Stated task
Format every line of the material below as a JSON list of strings, one string per line, leaving out blank lines.
══ Supplied data
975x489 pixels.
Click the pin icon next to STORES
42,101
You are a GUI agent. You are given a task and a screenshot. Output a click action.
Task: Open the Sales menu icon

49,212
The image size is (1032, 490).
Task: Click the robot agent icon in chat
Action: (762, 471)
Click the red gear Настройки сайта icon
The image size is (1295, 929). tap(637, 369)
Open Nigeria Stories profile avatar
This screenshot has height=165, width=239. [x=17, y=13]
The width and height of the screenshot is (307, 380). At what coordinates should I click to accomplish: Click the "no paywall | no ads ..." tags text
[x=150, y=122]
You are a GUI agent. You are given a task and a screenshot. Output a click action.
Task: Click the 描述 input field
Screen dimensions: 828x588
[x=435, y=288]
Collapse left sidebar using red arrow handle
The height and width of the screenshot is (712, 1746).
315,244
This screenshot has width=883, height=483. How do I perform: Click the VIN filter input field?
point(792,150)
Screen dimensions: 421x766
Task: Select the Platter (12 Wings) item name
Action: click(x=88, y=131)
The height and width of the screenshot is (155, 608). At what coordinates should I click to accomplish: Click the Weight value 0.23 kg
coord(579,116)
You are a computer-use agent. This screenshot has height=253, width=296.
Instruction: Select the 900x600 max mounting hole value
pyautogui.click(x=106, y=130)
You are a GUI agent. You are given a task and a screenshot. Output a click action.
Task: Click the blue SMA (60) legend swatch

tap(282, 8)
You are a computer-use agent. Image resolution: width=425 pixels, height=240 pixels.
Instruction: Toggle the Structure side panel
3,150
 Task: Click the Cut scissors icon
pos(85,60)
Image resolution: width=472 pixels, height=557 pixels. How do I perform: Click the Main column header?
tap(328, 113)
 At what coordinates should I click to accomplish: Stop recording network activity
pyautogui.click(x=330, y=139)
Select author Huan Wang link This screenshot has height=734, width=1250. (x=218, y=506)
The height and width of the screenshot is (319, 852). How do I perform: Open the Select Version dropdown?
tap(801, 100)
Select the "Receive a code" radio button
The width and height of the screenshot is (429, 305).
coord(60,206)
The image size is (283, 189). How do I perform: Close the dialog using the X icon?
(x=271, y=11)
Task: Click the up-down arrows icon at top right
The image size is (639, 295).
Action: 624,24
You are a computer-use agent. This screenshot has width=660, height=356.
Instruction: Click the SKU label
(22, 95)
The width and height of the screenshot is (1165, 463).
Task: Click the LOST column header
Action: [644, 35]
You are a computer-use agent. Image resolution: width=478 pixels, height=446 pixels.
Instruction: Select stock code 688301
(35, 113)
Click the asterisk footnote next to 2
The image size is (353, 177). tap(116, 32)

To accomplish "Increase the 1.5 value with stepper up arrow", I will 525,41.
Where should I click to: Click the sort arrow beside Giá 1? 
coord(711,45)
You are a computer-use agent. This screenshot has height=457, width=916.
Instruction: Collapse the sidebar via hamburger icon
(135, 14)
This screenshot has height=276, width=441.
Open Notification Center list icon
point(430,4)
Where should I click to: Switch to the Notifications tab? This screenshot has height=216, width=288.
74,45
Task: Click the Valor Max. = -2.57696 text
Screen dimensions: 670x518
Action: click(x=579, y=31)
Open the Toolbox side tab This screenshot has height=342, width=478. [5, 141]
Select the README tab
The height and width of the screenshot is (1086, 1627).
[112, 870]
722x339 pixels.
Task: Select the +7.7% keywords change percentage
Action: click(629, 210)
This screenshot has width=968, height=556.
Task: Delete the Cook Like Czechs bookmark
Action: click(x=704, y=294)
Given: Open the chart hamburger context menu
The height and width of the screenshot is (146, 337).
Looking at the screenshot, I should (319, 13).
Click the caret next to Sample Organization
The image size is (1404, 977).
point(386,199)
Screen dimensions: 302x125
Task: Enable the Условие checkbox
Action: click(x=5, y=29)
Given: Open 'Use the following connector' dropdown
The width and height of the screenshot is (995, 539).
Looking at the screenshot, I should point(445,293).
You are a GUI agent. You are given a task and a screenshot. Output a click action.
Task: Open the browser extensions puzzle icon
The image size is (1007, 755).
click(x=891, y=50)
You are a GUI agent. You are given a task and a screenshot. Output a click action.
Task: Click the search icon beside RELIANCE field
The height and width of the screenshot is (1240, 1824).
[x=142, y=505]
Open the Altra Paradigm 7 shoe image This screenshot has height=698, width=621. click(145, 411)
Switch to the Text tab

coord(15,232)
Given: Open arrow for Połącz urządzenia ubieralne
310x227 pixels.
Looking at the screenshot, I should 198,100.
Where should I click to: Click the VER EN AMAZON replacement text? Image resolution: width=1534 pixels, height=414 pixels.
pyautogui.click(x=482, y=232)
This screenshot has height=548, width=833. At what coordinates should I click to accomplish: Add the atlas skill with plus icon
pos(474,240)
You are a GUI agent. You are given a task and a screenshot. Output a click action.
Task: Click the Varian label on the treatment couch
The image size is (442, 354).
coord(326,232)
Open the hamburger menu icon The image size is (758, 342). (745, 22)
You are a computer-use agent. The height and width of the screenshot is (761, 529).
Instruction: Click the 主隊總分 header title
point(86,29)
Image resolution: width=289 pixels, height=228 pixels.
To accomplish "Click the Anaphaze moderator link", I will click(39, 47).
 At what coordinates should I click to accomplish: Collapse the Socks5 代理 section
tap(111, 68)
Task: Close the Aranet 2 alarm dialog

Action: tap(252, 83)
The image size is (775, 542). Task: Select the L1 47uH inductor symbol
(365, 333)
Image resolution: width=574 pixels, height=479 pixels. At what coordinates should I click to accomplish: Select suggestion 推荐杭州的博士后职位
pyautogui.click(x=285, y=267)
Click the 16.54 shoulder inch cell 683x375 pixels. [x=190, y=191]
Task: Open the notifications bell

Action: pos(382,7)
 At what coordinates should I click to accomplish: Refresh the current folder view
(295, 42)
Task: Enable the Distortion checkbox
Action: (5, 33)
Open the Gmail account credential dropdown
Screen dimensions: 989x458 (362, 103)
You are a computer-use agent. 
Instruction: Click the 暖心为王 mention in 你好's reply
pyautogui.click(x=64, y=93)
════
Output for this task
[
  "975x489 pixels.",
  "Click the pin icon next to STORES",
  "42,101",
  "You are a GUI agent. You are given a task and a screenshot. Output a click action.",
  "Task: Open the Sales menu icon",
  "49,212",
  "The image size is (1032, 490).",
  "Task: Click the robot agent icon in chat",
  "Action: (762, 471)",
  "Click the red gear Настройки сайта icon",
  "The image size is (1295, 929). tap(637, 369)",
  "Open Nigeria Stories profile avatar",
  "This screenshot has height=165, width=239. [x=17, y=13]",
  "The width and height of the screenshot is (307, 380). At what coordinates should I click to accomplish: Click the \"no paywall | no ads ...\" tags text",
  "[x=150, y=122]",
  "You are a GUI agent. You are given a task and a screenshot. Output a click action.",
  "Task: Click the 描述 input field",
  "Screen dimensions: 828x588",
  "[x=435, y=288]",
  "Collapse left sidebar using red arrow handle",
  "The height and width of the screenshot is (712, 1746).",
  "315,244",
  "This screenshot has width=883, height=483. How do I perform: Click the VIN filter input field?",
  "point(792,150)",
  "Screen dimensions: 421x766",
  "Task: Select the Platter (12 Wings) item name",
  "Action: click(x=88, y=131)",
  "The height and width of the screenshot is (155, 608). At what coordinates should I click to accomplish: Click the Weight value 0.23 kg",
  "coord(579,116)",
  "You are a computer-use agent. This screenshot has height=253, width=296.",
  "Instruction: Select the 900x600 max mounting hole value",
  "pyautogui.click(x=106, y=130)",
  "You are a GUI agent. You are given a task and a screenshot. Output a click action.",
  "Task: Click the blue SMA (60) legend swatch",
  "tap(282, 8)",
  "You are a computer-use agent. Image resolution: width=425 pixels, height=240 pixels.",
  "Instruction: Toggle the Structure side panel",
  "3,150",
  " Task: Click the Cut scissors icon",
  "pos(85,60)",
  "Image resolution: width=472 pixels, height=557 pixels. How do I perform: Click the Main column header?",
  "tap(328, 113)",
  " At what coordinates should I click to accomplish: Stop recording network activity",
  "pyautogui.click(x=330, y=139)",
  "Select author Huan Wang link This screenshot has height=734, width=1250. (x=218, y=506)",
  "The height and width of the screenshot is (319, 852). How do I perform: Open the Select Version dropdown?",
  "tap(801, 100)",
  "Select the \"Receive a code\" radio button",
  "The width and height of the screenshot is (429, 305).",
  "coord(60,206)",
  "The image size is (283, 189). How do I perform: Close the dialog using the X icon?",
  "(x=271, y=11)",
  "Task: Click the up-down arrows icon at top right",
  "The image size is (639, 295).",
  "Action: 624,24",
  "You are a computer-use agent. This screenshot has width=660, height=356.",
  "Instruction: Click the SKU label",
  "(22, 95)",
  "The width and height of the screenshot is (1165, 463).",
  "Task: Click the LOST column header",
  "Action: [644, 35]",
  "You are a computer-use agent. Image resolution: width=478 pixels, height=446 pixels.",
  "Instruction: Select stock code 688301",
  "(35, 113)",
  "Click the asterisk footnote next to 2",
  "The image size is (353, 177). tap(116, 32)",
  "To accomplish \"Increase the 1.5 value with stepper up arrow\", I will 525,41.",
  "Where should I click to: Click the sort arrow beside Giá 1? ",
  "coord(711,45)",
  "You are a computer-use agent. This screenshot has height=457, width=916.",
  "Instruction: Collapse the sidebar via hamburger icon",
  "(135, 14)",
  "This screenshot has height=276, width=441.",
  "Open Notification Center list icon",
  "point(430,4)",
  "Where should I click to: Switch to the Notifications tab? This screenshot has height=216, width=288.",
  "74,45",
  "Task: Click the Valor Max. = -2.57696 text",
  "Screen dimensions: 670x518",
  "Action: click(x=579, y=31)",
  "Open the Toolbox side tab This screenshot has height=342, width=478. [5, 141]",
  "Select the README tab",
  "The height and width of the screenshot is (1086, 1627).",
  "[112, 870]",
  "722x339 pixels.",
  "Task: Select the +7.7% keywords change percentage",
  "Action: click(629, 210)",
  "This screenshot has width=968, height=556.",
  "Task: Delete the Cook Like Czechs bookmark",
  "Action: click(x=704, y=294)",
  "Given: Open the chart hamburger context menu",
  "The height and width of the screenshot is (146, 337).",
  "Looking at the screenshot, I should (319, 13).",
  "Click the caret next to Sample Organization",
  "The image size is (1404, 977).",
  "point(386,199)",
  "Screen dimensions: 302x125",
  "Task: Enable the Условие checkbox",
  "Action: click(x=5, y=29)",
  "Given: Open 'Use the following connector' dropdown",
  "The width and height of the screenshot is (995, 539).",
  "Looking at the screenshot, I should point(445,293).",
  "You are a GUI agent. You are given a task and a screenshot. Output a click action.",
  "Task: Open the browser extensions puzzle icon",
  "The image size is (1007, 755).",
  "click(x=891, y=50)",
  "You are a GUI agent. You are given a task and a screenshot. Output a click action.",
  "Task: Click the search icon beside RELIANCE field",
  "The height and width of the screenshot is (1240, 1824).",
  "[x=142, y=505]",
  "Open the Altra Paradigm 7 shoe image This screenshot has height=698, width=621. click(145, 411)",
  "Switch to the Text tab",
  "coord(15,232)",
  "Given: Open arrow for Połącz urządzenia ubieralne",
  "310x227 pixels.",
  "Looking at the screenshot, I should 198,100.",
  "Where should I click to: Click the VER EN AMAZON replacement text? Image resolution: width=1534 pixels, height=414 pixels.",
  "pyautogui.click(x=482, y=232)",
  "This screenshot has height=548, width=833. At what coordinates should I click to accomplish: Add the atlas skill with plus icon",
  "pos(474,240)",
  "You are a GUI agent. You are given a task and a screenshot. Output a click action.",
  "Task: Click the Varian label on the treatment couch",
  "The image size is (442, 354).",
  "coord(326,232)",
  "Open the hamburger menu icon The image size is (758, 342). (745, 22)",
  "You are a computer-use agent. The height and width of the screenshot is (761, 529).",
  "Instruction: Click the 主隊總分 header title",
  "point(86,29)",
  "Image resolution: width=289 pixels, height=228 pixels.",
  "To accomplish \"Click the Anaphaze moderator link\", I will click(39, 47).",
  " At what coordinates should I click to accomplish: Collapse the Socks5 代理 section",
  "tap(111, 68)",
  "Task: Close the Aranet 2 alarm dialog",
  "Action: tap(252, 83)",
  "The image size is (775, 542). Task: Select the L1 47uH inductor symbol",
  "(365, 333)",
  "Image resolution: width=574 pixels, height=479 pixels. At what coordinates should I click to accomplish: Select suggestion 推荐杭州的博士后职位",
  "pyautogui.click(x=285, y=267)",
  "Click the 16.54 shoulder inch cell 683x375 pixels. [x=190, y=191]",
  "Task: Open the notifications bell",
  "Action: pos(382,7)",
  " At what coordinates should I click to accomplish: Refresh the current folder view",
  "(295, 42)",
  "Task: Enable the Distortion checkbox",
  "Action: (5, 33)",
  "Open the Gmail account credential dropdown",
  "Screen dimensions: 989x458 (362, 103)",
  "You are a computer-use agent. ",
  "Instruction: Click the 暖心为王 mention in 你好's reply",
  "pyautogui.click(x=64, y=93)"
]